39,6 Millionen Logiernächte

Diese Sorgen um die nahe touristische Zukunft trüben bei Schweiz Tourismus und der Hotelleriesuisse den Blick auf das vergangene Rekordjahr. In diesem wurden nämlich so viele Hotelübernachtungen wie noch nie in der Geschichte des Schweizer Tourismus verbucht: annähernd 40 Millionen Hotellogiernächte und ein Plus von 1,9 %. Weitere Rekorde gab es sowohl für den Markt Schweiz als auch für alle ausländischen Herkunftsländer zusammen. Aus der Eurozone insgesamt stagnierten die Logiernächte jedoch.

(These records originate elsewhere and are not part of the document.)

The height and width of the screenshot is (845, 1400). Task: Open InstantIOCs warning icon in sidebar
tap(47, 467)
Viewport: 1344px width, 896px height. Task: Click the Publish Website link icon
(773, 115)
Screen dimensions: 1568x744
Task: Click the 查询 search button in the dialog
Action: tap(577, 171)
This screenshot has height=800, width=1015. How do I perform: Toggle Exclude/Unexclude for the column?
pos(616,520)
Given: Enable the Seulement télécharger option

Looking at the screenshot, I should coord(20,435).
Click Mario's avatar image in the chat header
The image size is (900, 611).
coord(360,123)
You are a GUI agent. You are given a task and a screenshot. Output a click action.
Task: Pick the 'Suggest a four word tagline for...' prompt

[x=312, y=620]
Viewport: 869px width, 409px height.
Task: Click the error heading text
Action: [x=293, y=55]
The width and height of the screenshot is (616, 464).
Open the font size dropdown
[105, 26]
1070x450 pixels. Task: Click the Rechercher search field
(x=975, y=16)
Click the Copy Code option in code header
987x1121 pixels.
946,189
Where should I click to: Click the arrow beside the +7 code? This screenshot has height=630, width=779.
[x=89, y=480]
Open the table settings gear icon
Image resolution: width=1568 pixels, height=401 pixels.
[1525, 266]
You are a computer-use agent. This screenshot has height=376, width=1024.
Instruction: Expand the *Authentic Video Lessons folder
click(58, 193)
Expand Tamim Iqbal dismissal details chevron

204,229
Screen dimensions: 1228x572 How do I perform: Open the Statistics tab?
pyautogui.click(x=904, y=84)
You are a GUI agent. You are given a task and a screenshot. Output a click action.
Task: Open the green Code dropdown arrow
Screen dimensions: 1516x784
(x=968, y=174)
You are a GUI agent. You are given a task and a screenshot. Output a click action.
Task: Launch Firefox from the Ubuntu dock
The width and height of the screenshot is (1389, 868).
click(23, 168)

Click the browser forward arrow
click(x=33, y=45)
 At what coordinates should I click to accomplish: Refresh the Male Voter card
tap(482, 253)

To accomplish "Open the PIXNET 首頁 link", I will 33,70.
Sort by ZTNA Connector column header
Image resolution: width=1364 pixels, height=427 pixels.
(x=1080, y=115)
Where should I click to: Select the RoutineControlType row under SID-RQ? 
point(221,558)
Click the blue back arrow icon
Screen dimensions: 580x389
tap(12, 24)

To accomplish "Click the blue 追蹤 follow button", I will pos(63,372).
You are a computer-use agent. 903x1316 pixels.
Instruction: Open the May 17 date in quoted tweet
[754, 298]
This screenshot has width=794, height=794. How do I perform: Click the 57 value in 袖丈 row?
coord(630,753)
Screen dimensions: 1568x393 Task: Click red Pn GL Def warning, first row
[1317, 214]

Von den 39.6 Mio. Logiernächten stammen 17,9 Mio. aus dem Markt Schweiz (+2.9 %). Aus dem Ausland kamen 21,6 Mio. Hotelnächte zusammen (+1.1 %). Angesichts dieser Grosserfolge ist die Stagnation aus der gesamten Eurozone (8,8 Mio.) eher enttäuschend. «Dies macht einmal mehr deutlich, wie weit entfernt hier die stärksten Jahre der europäischen Gäste von 2008 (damals total 12,3 Mio.) heute noch immer sind», hielt Martin Nydegger fest. Immerhin zeichnete sich aus dem wichtigsten Auslandsmarkt Deutschland ein Prozent Wachstum ab.

Auch im neuen Jahr will ST auf einen ausgewogenen Märktemix setzen. Wieder werden in diesem Jahr drei Saisons gezielt vermarktet. Darüber hinaus werden neue Themenfelder und Zielgruppen für den Tourismus erschlossen. Sei es die Präsentation der Schweiz als Gourmet- und Foodie-Destination mit einer neuen Internetplattform mit rund 1’000 aktuellen Gastrotipps, sei es der Aufbruch zu neuen Ufern der digitalen Vermarktung wie etwa auf Tiktok, oder das Schnüren von neuen und originellen Convenience-Paketen wie Mountain Daytrip.

Die ursprünglichen Ziele festzuhalten, werde angesichts der aktuellen Krise schwierig, räumte Martin Nydegger ein, zeigte sich aber kämpferisch: «Der Tourismus kann das, wir sind eine agile und erfahrene Branche und sind zuversichtlich, dass wir das packen.»